In October 2017, Cochin Shipyard (CSL) and Garden Reach Shipbuilders & Engineers (GRSE) emerged as the first and the second-lowest bidder in the tender, respectively. CSL had quoted a value of ₹5400 crore while GRSE had to match the bid value of CSL in order to get the contract.

== Purchase ==
On 29 April 2019, the MoD and GRSE signed a contract, valued at ₹6311.32 crore, for eight anti-submarine vessels, to be delivered between 2022 and 2026. The contract mandates the first vessel to be delivered within 42 months of the date of signing, with the remaining seven vessels delivered at a rate of two ships per year within 84 months.

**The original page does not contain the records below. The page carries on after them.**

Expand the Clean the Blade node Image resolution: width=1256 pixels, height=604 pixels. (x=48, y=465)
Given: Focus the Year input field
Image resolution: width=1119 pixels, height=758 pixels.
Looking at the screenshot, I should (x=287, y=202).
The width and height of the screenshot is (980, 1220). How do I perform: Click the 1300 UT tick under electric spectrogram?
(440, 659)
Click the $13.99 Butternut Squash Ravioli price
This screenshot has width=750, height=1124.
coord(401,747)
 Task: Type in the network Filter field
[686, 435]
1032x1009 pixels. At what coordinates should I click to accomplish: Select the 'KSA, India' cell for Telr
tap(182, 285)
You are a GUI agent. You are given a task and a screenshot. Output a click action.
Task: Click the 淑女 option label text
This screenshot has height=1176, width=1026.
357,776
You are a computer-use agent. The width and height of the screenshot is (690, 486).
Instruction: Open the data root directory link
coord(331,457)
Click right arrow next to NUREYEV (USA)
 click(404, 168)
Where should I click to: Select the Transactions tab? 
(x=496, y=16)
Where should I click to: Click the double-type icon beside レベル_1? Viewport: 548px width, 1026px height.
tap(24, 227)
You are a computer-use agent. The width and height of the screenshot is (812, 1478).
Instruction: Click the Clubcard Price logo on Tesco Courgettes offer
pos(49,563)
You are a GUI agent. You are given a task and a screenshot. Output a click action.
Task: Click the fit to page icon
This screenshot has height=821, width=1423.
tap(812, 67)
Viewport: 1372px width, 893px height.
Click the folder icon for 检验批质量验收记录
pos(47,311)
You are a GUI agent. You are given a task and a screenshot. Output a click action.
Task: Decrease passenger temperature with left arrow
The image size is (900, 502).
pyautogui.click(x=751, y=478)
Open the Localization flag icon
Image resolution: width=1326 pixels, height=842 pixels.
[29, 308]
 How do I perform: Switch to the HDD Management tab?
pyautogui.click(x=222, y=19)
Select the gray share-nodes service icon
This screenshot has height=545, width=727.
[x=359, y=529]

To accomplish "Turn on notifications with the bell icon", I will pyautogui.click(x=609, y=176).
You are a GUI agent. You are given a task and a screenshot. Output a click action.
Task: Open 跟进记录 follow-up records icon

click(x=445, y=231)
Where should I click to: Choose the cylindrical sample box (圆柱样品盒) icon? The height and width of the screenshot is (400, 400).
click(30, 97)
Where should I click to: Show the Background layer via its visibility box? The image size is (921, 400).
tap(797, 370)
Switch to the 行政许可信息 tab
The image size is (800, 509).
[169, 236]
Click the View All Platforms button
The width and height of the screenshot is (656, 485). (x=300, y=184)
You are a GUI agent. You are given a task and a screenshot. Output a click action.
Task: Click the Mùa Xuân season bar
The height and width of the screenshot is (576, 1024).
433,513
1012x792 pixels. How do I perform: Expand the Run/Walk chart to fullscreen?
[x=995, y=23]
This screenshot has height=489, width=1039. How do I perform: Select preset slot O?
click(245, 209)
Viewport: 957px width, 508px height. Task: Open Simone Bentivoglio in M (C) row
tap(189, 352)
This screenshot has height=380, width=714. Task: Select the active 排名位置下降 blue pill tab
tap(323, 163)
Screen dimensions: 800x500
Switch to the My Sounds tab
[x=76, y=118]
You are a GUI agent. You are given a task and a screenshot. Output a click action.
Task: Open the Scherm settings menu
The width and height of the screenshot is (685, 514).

On 30 April 2019, the MoD and CSL signed a similar contract for the construction of the remaining eight vessels – within a deadline of 84 months. Under this contract, the first ship was also expected to be delivered within a span of 42 months, with subsequent deliveries of two ships per year.

== Construction ==
GRSE formed a Public Private Partnership alliance with Larsen & Toubro involving its Kattupalli Shipyard to undertake the entire ASW SWC project along with the Survey Vessel (Large) Project.

The keel laying ceremony of the ship was conducted on 13 June 2023 at GRSE Main Works Unit in Kolkata. Christened Abhay, the ship was launched into the water of the Hooghly River on 25 October 2024.